SELECTED EXTRACT

───

# Mozilla Thunderbird not downloading GMAIL email messages



## gregorydrake (Sep 4, 2014)

When I click on "Get Mail" the following message appears on the bar at the bottom of the page: "Downloading message 1 or 53 to (email address). But it times out without downloading the messages.


----------



## MartyF81 (Jan 23, 2013)

How long are you waiting?


----------



## gregorydrake (Sep 4, 2014)

Until it times out (1-2 minutes)


----------



## gregorydrake (Sep 4, 2014)

I have three email accounts (all GMAIL) loaded


----------



## gregorydrake (Sep 4, 2014)

After it times out, the message at the bottom changes to: "No messages to download"


----------



## Corday (Mar 3, 2010)

TBird>Tools>General>Advanced>Config Editor>Filter>mailnews.tcptimeout>In Enter Integer value, raise the value. It will now show user set. Also, you shouldn't have to click Get Mail. TBird should do that upon opening.


----------



## gregorydrake (Sep 4, 2014)

Raised value from 100 to 200. No change. (It does auto check incoming messages at start-up).

───

SHORT EXERCISE A
In the thread about Thunderbird not downloading Gmail messages, what did the poster change the mailnews.tcptimeout value from and to?
SHORT EXERCISE B
Carry on the thread about Thunderbird not downloading Gmail messages, starting after its final post.
The records play no part in this work.

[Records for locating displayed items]
───

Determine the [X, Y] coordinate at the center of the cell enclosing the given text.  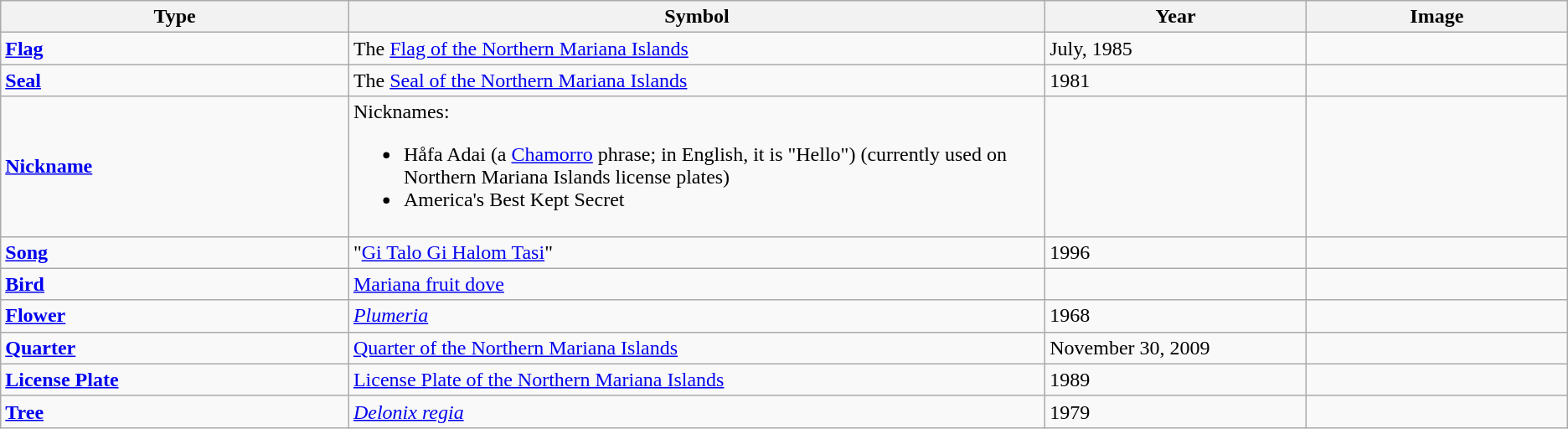
Plumeria [697, 316]
Type [175, 17]
Song [175, 252]
July, 1985 [1176, 49]
Delonix regia [697, 411]
Bird [175, 284]
Mariana fruit dove [697, 284]
The Flag of the Northern Mariana Islands [697, 49]
Flag [175, 49]
Nickname [175, 166]
Seal [175, 80]
1979 [1176, 411]
Image [1436, 17]
Quarter [175, 348]
1968 [1176, 316]
"Gi Talo Gi Halom Tasi" [697, 252]
License Plate [175, 379]
1981 [1176, 80]
Quarter of the Northern Mariana Islands [697, 348]
Year [1176, 17]
1989 [1176, 379]
Symbol [697, 17]
Flower [175, 316]
License Plate of the Northern Mariana Islands [697, 379]
November 30, 2009 [1176, 348]
1996 [1176, 252]
The Seal of the Northern Mariana Islands [697, 80]
Tree [175, 411]
For the text-containing cell, return its midpoint in (X, Y) coordinate format. 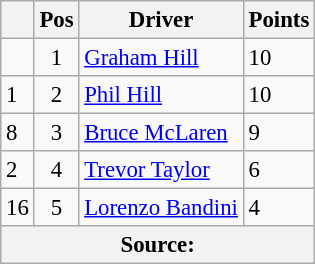
6 (278, 170)
9 (278, 133)
8 (18, 133)
Source: (158, 245)
Points (278, 20)
3 (56, 133)
Pos (56, 20)
Lorenzo Bandini (161, 208)
Phil Hill (161, 95)
Trevor Taylor (161, 170)
16 (18, 208)
5 (56, 208)
Driver (161, 20)
Graham Hill (161, 58)
Bruce McLaren (161, 133)
Search for the cell housing the specified text and yield its (x, y) center coordinate. 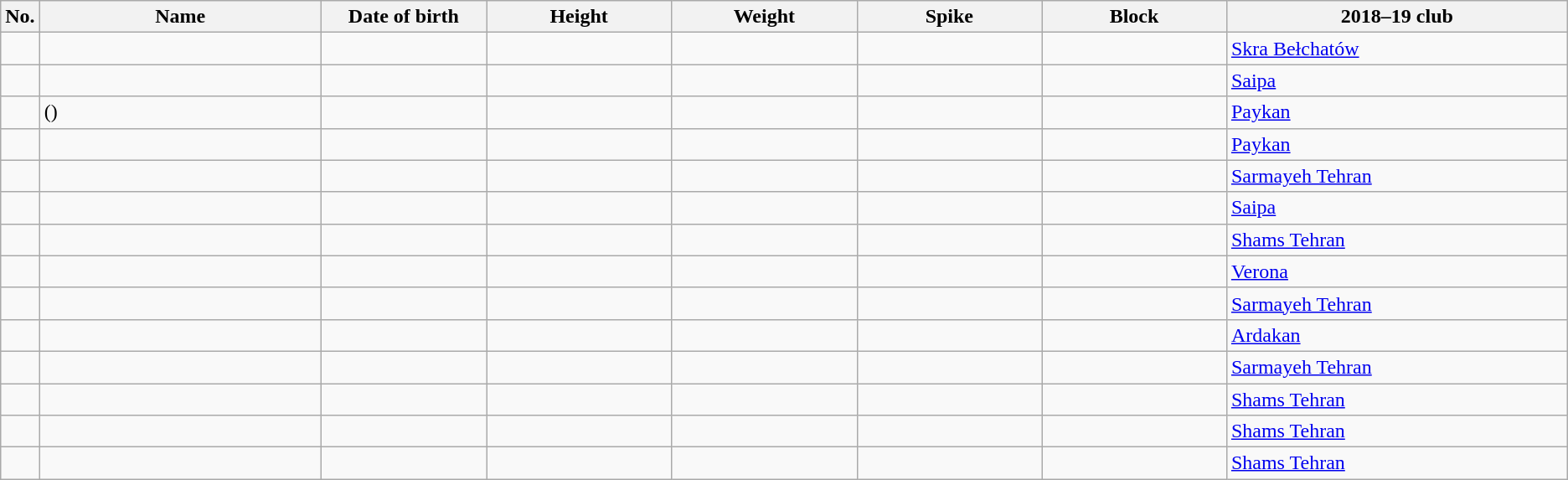
Ardakan (1397, 335)
Name (180, 17)
Block (1134, 17)
Verona (1397, 271)
Spike (950, 17)
() (180, 112)
Skra Bełchatów (1397, 49)
No. (20, 17)
2018–19 club (1397, 17)
Weight (764, 17)
Height (580, 17)
Date of birth (404, 17)
Extract the (X, Y) coordinate from the center of the cell holding the provided text.  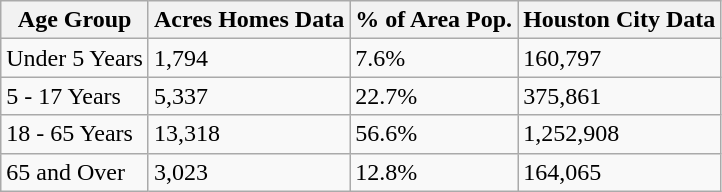
Under 5 Years (75, 58)
% of Area Pop. (434, 20)
1,252,908 (620, 134)
Age Group (75, 20)
65 and Over (75, 172)
5 - 17 Years (75, 96)
160,797 (620, 58)
13,318 (248, 134)
5,337 (248, 96)
1,794 (248, 58)
56.6% (434, 134)
3,023 (248, 172)
164,065 (620, 172)
18 - 65 Years (75, 134)
12.8% (434, 172)
375,861 (620, 96)
7.6% (434, 58)
22.7% (434, 96)
Houston City Data (620, 20)
Acres Homes Data (248, 20)
Determine the (x, y) coordinate at the center of the cell enclosing the given text.  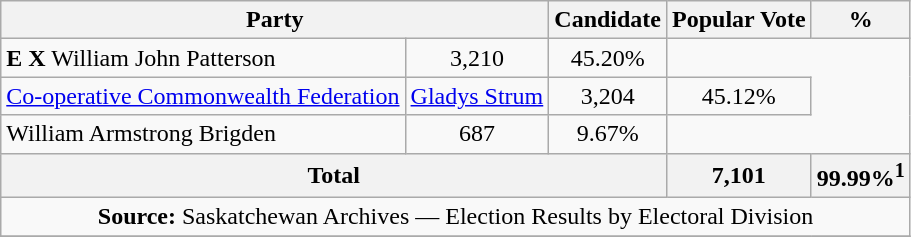
9.67% (608, 134)
Total (334, 176)
7,101 (740, 176)
3,204 (608, 96)
687 (477, 134)
99.99%1 (860, 176)
45.20% (608, 58)
% (860, 20)
Party (275, 20)
Popular Vote (740, 20)
3,210 (477, 58)
45.12% (740, 96)
Candidate (608, 20)
Gladys Strum (477, 96)
Source: Saskatchewan Archives — Election Results by Electoral Division (456, 217)
E X William John Patterson (203, 58)
Co-operative Commonwealth Federation (203, 96)
William Armstrong Brigden (203, 134)
Determine the [x, y] coordinate at the center of the cell enclosing the given text.  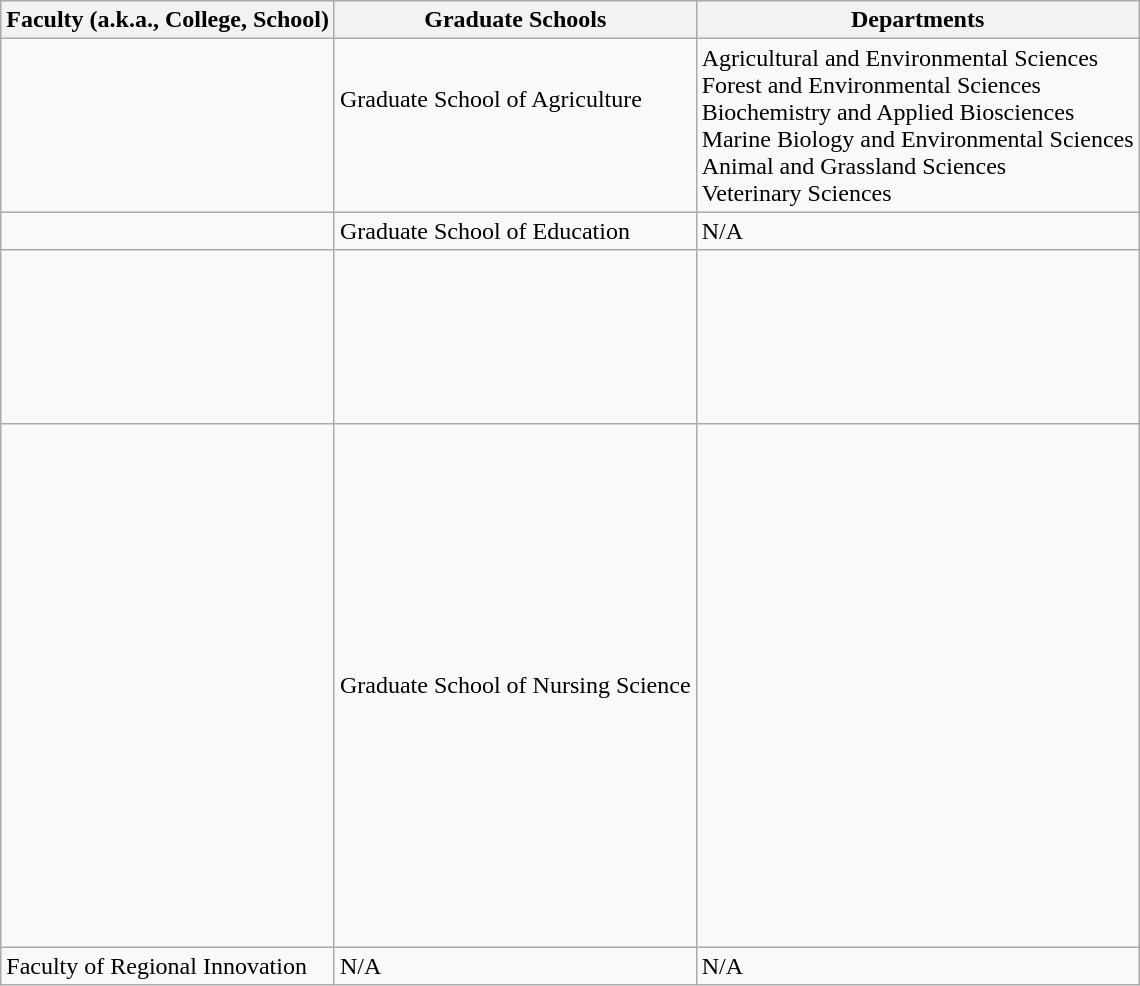
Graduate School of Nursing Science [515, 685]
Graduate School of Agriculture [515, 126]
Graduate Schools [515, 20]
Graduate School of Education [515, 231]
Faculty (a.k.a., College, School) [168, 20]
Departments [918, 20]
Faculty of Regional Innovation [168, 966]
Determine the (x, y) coordinate at the center of the cell enclosing the given text.  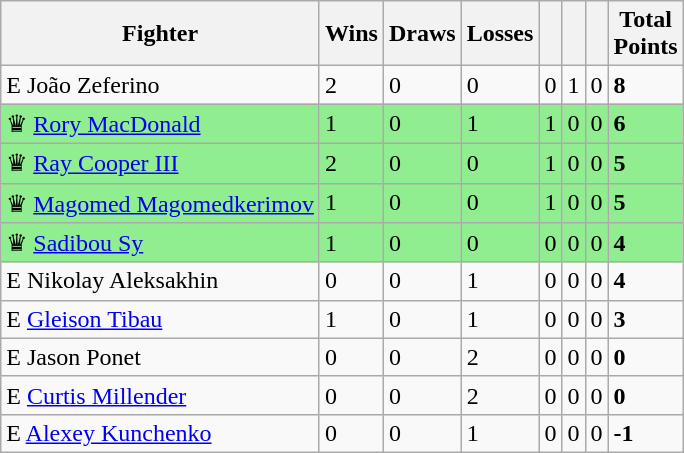
E Gleison Tibau (160, 319)
♛ Sadibou Sy (160, 243)
♛ Rory MacDonald (160, 124)
8 (646, 85)
3 (646, 319)
E Alexey Kunchenko (160, 433)
Total Points (646, 34)
Draws (422, 34)
♛ Ray Cooper III (160, 163)
E Nikolay Aleksakhin (160, 281)
6 (646, 124)
♛ Magomed Magomedkerimov (160, 203)
E João Zeferino (160, 85)
E Curtis Millender (160, 395)
E Jason Ponet (160, 357)
-1 (646, 433)
Fighter (160, 34)
Losses (500, 34)
Wins (351, 34)
Return the (X, Y) coordinate for the center point of the cell that contains the specified text.  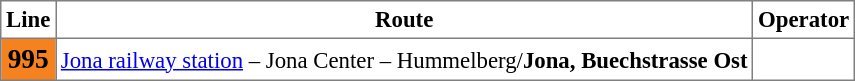
995 (28, 59)
Line (28, 20)
Route (404, 20)
Operator (804, 20)
Jona railway station – Jona Center – Hummelberg/Jona, Buechstrasse Ost (404, 59)
Return the [X, Y] coordinate for the center point of the cell that contains the specified text.  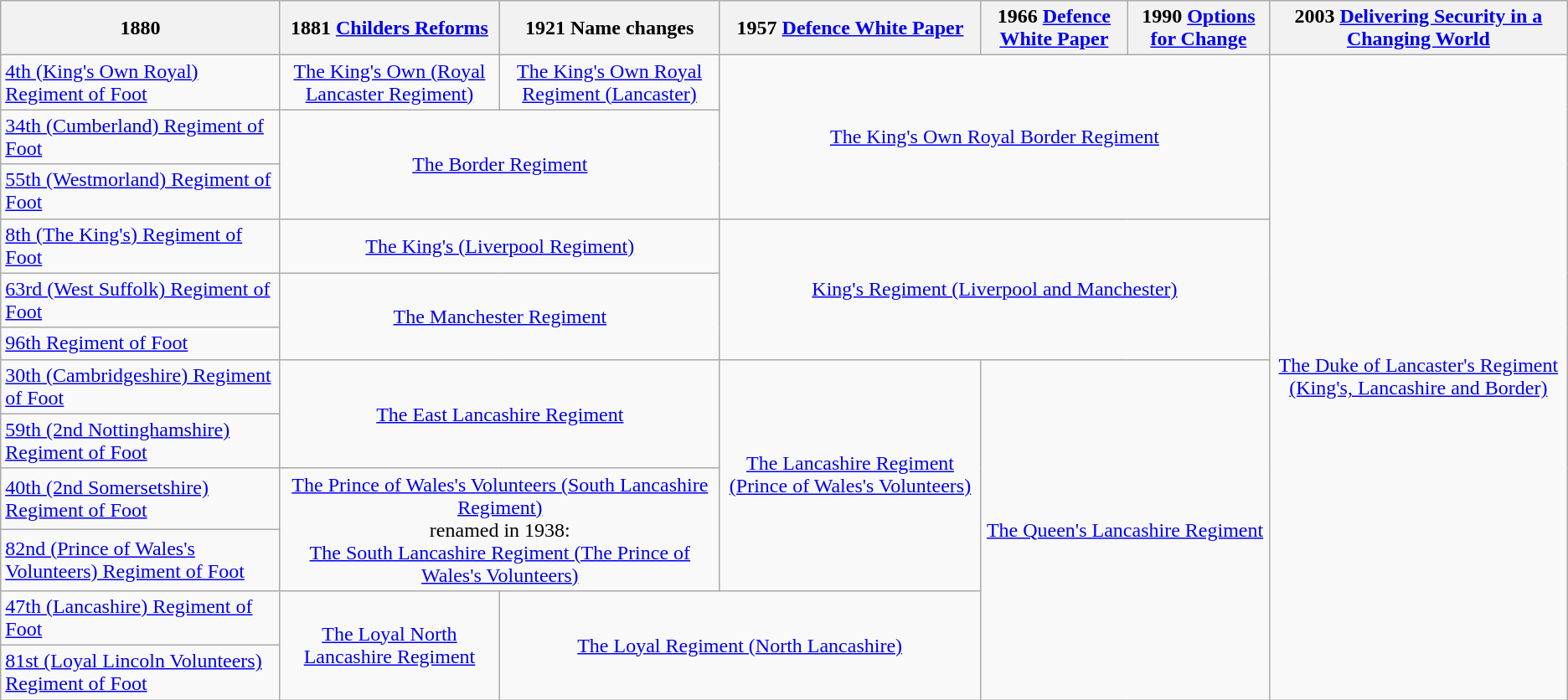
1957 Defence White Paper [849, 28]
1921 Name changes [610, 28]
4th (King's Own Royal) Regiment of Foot [141, 82]
47th (Lancashire) Regiment of Foot [141, 618]
1881 Childers Reforms [389, 28]
The King's (Liverpool Regiment) [499, 246]
96th Regiment of Foot [141, 343]
The Lancashire Regiment (Prince of Wales's Volunteers) [849, 475]
The Manchester Regiment [499, 317]
63rd (West Suffolk) Regiment of Foot [141, 300]
The Loyal Regiment (North Lancashire) [740, 645]
1880 [141, 28]
59th (2nd Nottinghamshire) Regiment of Foot [141, 441]
The Queen's Lancashire Regiment [1126, 529]
1966 Defence White Paper [1055, 28]
2003 Delivering Security in a Changing World [1418, 28]
The Loyal North Lancashire Regiment [389, 645]
1990 Options for Change [1198, 28]
The East Lancashire Regiment [499, 414]
King's Regiment (Liverpool and Manchester) [994, 289]
8th (The King's) Regiment of Foot [141, 246]
The Duke of Lancaster's Regiment (King's, Lancashire and Border) [1418, 378]
The King's Own (Royal Lancaster Regiment) [389, 82]
34th (Cumberland) Regiment of Foot [141, 137]
30th (Cambridgeshire) Regiment of Foot [141, 387]
40th (2nd Somersetshire) Regiment of Foot [141, 499]
The King's Own Royal Border Regiment [994, 137]
The King's Own Royal Regiment (Lancaster) [610, 82]
81st (Loyal Lincoln Volunteers) Regiment of Foot [141, 672]
The Prince of Wales's Volunteers (South Lancashire Regiment)renamed in 1938:The South Lancashire Regiment (The Prince of Wales's Volunteers) [499, 529]
The Border Regiment [499, 164]
82nd (Prince of Wales's Volunteers) Regiment of Foot [141, 560]
55th (Westmorland) Regiment of Foot [141, 191]
Scan for the cell matching the given text and deliver its [x, y] coordinate at center. 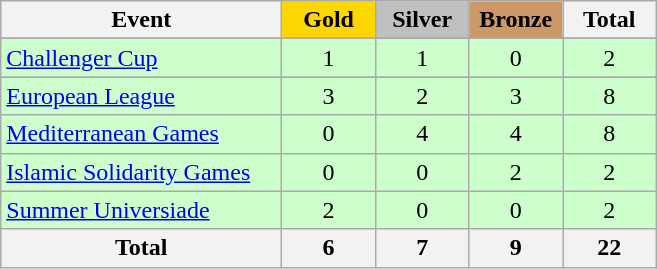
6 [329, 248]
Challenger Cup [142, 58]
Silver [422, 20]
Summer Universiade [142, 210]
9 [516, 248]
Mediterranean Games [142, 134]
European League [142, 96]
7 [422, 248]
Islamic Solidarity Games [142, 172]
Bronze [516, 20]
22 [609, 248]
Gold [329, 20]
Event [142, 20]
Scan for the cell matching the given text and deliver its [X, Y] coordinate at center. 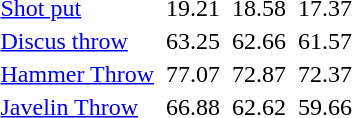
72.87 [260, 74]
77.07 [194, 74]
62.66 [260, 41]
63.25 [194, 41]
Output the (X, Y) coordinate of the center of the cell containing the given text.  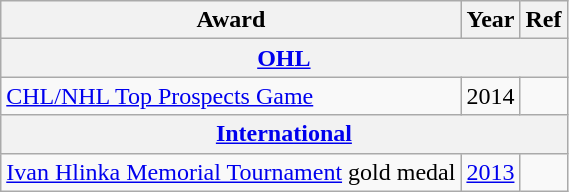
OHL (284, 58)
Ivan Hlinka Memorial Tournament gold medal (231, 172)
2014 (490, 96)
Ref (544, 20)
International (284, 134)
CHL/NHL Top Prospects Game (231, 96)
Award (231, 20)
2013 (490, 172)
Year (490, 20)
Extract the (x, y) coordinate from the center of the cell holding the provided text.  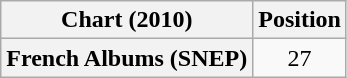
27 (300, 58)
Chart (2010) (127, 20)
French Albums (SNEP) (127, 58)
Position (300, 20)
Search for the cell housing the specified text and yield its (x, y) center coordinate. 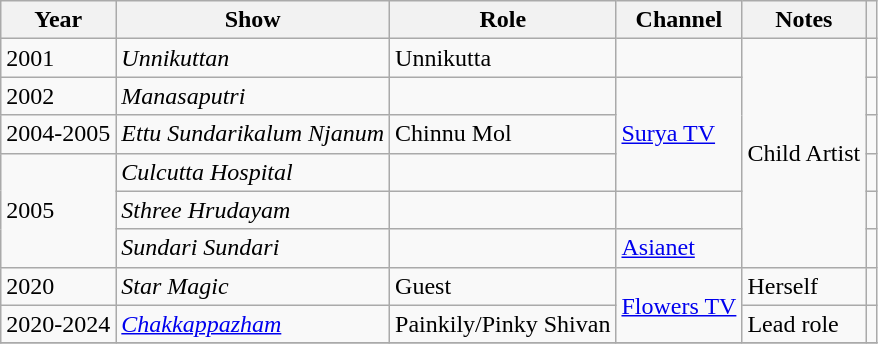
2002 (58, 96)
2005 (58, 210)
Surya TV (679, 134)
Guest (503, 286)
Star Magic (253, 286)
Sthree Hrudayam (253, 210)
Lead role (804, 324)
Chinnu Mol (503, 134)
Manasaputri (253, 96)
Child Artist (804, 153)
2020 (58, 286)
Flowers TV (679, 305)
Herself (804, 286)
2020-2024 (58, 324)
Culcutta Hospital (253, 172)
Notes (804, 20)
Chakkappazham (253, 324)
Sundari Sundari (253, 248)
Unnikutta (503, 58)
Show (253, 20)
2004-2005 (58, 134)
Ettu Sundarikalum Njanum (253, 134)
Painkily/Pinky Shivan (503, 324)
Asianet (679, 248)
Unnikuttan (253, 58)
Year (58, 20)
2001 (58, 58)
Channel (679, 20)
Role (503, 20)
Determine the (X, Y) coordinate at the center of the cell enclosing the given text.  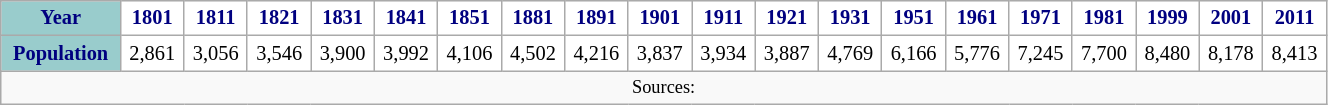
1971 (1040, 18)
4,502 (532, 54)
1951 (914, 18)
1881 (532, 18)
8,178 (1230, 54)
3,992 (406, 54)
4,216 (596, 54)
Population (61, 54)
1851 (470, 18)
1901 (660, 18)
Sources: (664, 88)
3,934 (724, 54)
2011 (1295, 18)
5,776 (976, 54)
4,769 (850, 54)
8,480 (1168, 54)
1891 (596, 18)
6,166 (914, 54)
1841 (406, 18)
1811 (216, 18)
Year (61, 18)
1911 (724, 18)
1831 (342, 18)
3,900 (342, 54)
1981 (1104, 18)
3,056 (216, 54)
3,887 (786, 54)
3,837 (660, 54)
1801 (152, 18)
1931 (850, 18)
3,546 (278, 54)
1961 (976, 18)
2,861 (152, 54)
8,413 (1295, 54)
7,245 (1040, 54)
7,700 (1104, 54)
1821 (278, 18)
1921 (786, 18)
4,106 (470, 54)
1999 (1168, 18)
2001 (1230, 18)
Output the (x, y) coordinate of the center of the cell containing the given text.  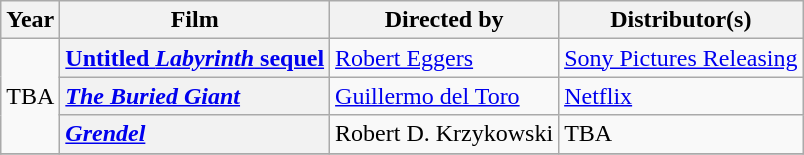
Guillermo del Toro (444, 96)
Film (195, 20)
Grendel (195, 134)
Robert Eggers (444, 58)
Untitled Labyrinth sequel (195, 58)
Distributor(s) (681, 20)
Directed by (444, 20)
Netflix (681, 96)
Year (30, 20)
Sony Pictures Releasing (681, 58)
The Buried Giant (195, 96)
Robert D. Krzykowski (444, 134)
Provide the (X, Y) coordinate of the cell's center where the given text is located.  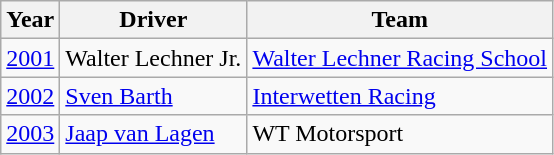
Sven Barth (154, 96)
2001 (30, 58)
WT Motorsport (400, 134)
Interwetten Racing (400, 96)
Driver (154, 20)
Jaap van Lagen (154, 134)
2003 (30, 134)
Walter Lechner Racing School (400, 58)
Team (400, 20)
2002 (30, 96)
Year (30, 20)
Walter Lechner Jr. (154, 58)
For the text-containing cell, return its midpoint in [x, y] coordinate format. 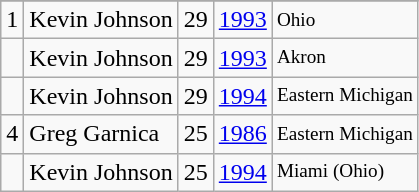
1986 [242, 134]
Miami (Ohio) [344, 172]
Akron [344, 58]
4 [12, 134]
Greg Garnica [101, 134]
Ohio [344, 20]
1 [12, 20]
Output the [X, Y] coordinate of the center of the cell containing the given text.  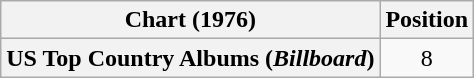
Chart (1976) [190, 20]
Position [427, 20]
US Top Country Albums (Billboard) [190, 58]
8 [427, 58]
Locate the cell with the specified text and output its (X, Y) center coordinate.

───

RESPONSE A
From 100 to 200.

RESPONSE B
----------



## Corday (Mar 3, 2010)

TBird updated today. See if the problem is the new version or if updated, try reverting.


----------



## gregorydrake (Sep 4, 2014)

Thanks everyone. It started working again. Maybe it was updating and I wasn't aware.


----------



## Corday (Mar 3, 2010)

Just in case it wasn't that, go ahead and "Compact Folders".


----------



## gregorydrake (Sep 4, 2014)

I'm sorry, I don't know what that means.


----------



## Corday (Mar 3, 2010)

Thunderbird>File>Compact Folders


----------



## gregorydrake (Sep 4, 2014)

Got it. Thanks again for everyone's help!!!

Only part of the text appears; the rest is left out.